O tema não pode ser tratado em clima de Fla-Flu. É preciso aprofundar e, sobretudo, contextualizar. Olhar para o Brasil real, um país pobre, fustigado pela pandemia e suas imensas consequências sanitárias, econômicas e sociais. Muita gente perdeu o emprego. Muitos negócios, sobretudo médios e pequenos, foram descontinuados.

O quadro assustador, uma bomba-relógio de graves consequências sociais e humanitárias, não se resolve com posições fechadas ou recorrendo à síndrome de transferência de responsabilidades. Todos são responsáveis: Executivo, Legislativo e Judiciário. A voracidade da máquina estatal não está apenas no Executivo. Ela cresce também, forte e destemperada, no Legislativo e no Judiciário.

E nós, jornalistas e formadores de opinião, temos uma parcela importante de responsabilidade. Chegou para todos, sem exceção, a hora da análise serena e propositiva. É preciso criar um grande debate a respeito do tamanho do Estado.

Defendo, com entusiasmo, o conceito de jornalismo propositivo: aquele que não fica na denúncia, mas avança no terreno das soluções, aposta na análise aprofundada, no debate plural e no diálogo civilizado.

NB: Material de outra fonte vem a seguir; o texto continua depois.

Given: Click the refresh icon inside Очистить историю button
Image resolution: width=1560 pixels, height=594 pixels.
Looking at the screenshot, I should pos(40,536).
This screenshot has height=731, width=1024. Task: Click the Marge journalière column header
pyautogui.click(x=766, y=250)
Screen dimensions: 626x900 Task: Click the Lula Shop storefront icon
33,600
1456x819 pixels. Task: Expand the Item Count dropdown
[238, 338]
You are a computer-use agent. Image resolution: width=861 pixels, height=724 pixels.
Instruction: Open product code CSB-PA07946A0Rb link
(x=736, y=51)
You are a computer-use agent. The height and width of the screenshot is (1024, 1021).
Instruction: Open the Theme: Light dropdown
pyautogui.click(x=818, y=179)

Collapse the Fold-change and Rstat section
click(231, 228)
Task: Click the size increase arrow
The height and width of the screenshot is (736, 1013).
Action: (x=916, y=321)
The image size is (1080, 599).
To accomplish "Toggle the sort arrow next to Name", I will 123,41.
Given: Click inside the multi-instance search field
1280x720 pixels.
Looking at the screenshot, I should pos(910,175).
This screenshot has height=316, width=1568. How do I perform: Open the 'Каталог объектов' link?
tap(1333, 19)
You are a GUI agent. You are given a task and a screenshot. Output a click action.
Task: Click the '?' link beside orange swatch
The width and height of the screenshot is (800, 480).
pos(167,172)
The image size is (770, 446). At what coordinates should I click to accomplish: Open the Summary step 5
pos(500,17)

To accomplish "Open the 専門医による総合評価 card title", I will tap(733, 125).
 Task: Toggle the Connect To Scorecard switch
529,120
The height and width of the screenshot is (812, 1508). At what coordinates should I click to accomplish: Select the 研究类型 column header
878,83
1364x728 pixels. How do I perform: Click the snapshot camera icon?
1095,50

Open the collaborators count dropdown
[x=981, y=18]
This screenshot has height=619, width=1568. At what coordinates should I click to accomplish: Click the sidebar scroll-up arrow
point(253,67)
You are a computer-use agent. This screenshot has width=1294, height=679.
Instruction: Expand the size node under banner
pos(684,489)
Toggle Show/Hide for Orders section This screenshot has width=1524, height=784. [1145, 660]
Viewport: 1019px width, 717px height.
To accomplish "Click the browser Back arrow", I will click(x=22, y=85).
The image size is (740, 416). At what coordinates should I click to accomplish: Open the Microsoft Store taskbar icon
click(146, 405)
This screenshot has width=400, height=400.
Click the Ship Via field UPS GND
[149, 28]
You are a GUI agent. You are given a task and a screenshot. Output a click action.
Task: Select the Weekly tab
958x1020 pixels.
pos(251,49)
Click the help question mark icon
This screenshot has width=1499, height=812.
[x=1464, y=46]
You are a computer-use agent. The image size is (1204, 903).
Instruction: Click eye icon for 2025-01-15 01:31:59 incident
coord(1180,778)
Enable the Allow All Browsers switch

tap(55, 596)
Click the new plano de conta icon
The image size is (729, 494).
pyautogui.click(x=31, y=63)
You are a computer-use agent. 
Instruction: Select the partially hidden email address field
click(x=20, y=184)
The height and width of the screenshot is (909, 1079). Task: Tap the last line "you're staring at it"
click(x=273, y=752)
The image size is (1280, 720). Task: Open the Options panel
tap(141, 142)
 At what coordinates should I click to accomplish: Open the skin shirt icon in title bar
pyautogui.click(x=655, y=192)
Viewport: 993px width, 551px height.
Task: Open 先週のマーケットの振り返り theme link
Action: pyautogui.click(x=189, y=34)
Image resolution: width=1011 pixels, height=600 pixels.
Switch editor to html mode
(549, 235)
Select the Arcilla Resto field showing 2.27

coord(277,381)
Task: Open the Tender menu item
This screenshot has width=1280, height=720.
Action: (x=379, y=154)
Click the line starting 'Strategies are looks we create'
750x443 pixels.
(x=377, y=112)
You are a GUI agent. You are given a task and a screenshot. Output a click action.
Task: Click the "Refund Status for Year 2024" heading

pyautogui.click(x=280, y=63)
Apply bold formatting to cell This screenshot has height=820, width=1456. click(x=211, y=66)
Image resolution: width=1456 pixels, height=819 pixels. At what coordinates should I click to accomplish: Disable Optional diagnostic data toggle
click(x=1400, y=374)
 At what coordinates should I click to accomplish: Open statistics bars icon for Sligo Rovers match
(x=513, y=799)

A voracidade da máquina estatal não está apenas no Executivo. Ela cresce também, forte e destemperada, no Legislativo e no Judiciário

Reproduzo aqui um e-mail de Raul Cutait, professor da Faculdade de Medicina da USP e cirurgião do Hospital Sírio-Libanês. Aproveitando um artigo meu, ele fez uma analogia interessante entre o jornalismo e a medicina: “Ao ler seu artigo,ocorreu-me imediatamente a analogia do jornalismo propositivo com a atividade médica. O jornalismo em busca das verdades e dúvidas, da informação, do que aflige e do que conforta, do que anima e traz esperança, equivale à busca de um bom diagnóstico. Assim como este deve ser seguido de propostas ou medidas terapêuticas, creio que o jornalismo propositivo, como bem colocado em seu artigo, sempre que possível deve fazer parte do ‘pacote’. Aliás, acredito que, atualmente, mais do que nunca, a imprensa escrita é valorizada por articulistas que não só escrevem sobre os acontecimentos, mas propõem caminhos ou soluções para os temas abordados”. Falou tudo. Não se trata, por óbvio, de editorializar, mas de destrinchar os problemas e mostrar as consequências das eventuais decisões.

Em tempos de ansiedade digital, a reinvenção do jornalismo reclama revisitar alguns valores essenciais: amor pela verdade, paixão pela liberdade e uma imensa capacidade de olhar o mundo com alma de repórter. Hoje, mais do que nunca, numa sociedade polarizada e intolerante, tais valores precisam ser resgatados e promovidos.

Precisamos olhar para as nossas coberturas e nos questionarmos se há valor diferencial no que estamos entregando aos nossos consumidores.  Impõe-se um jornalismo menos anti e mais propositivo.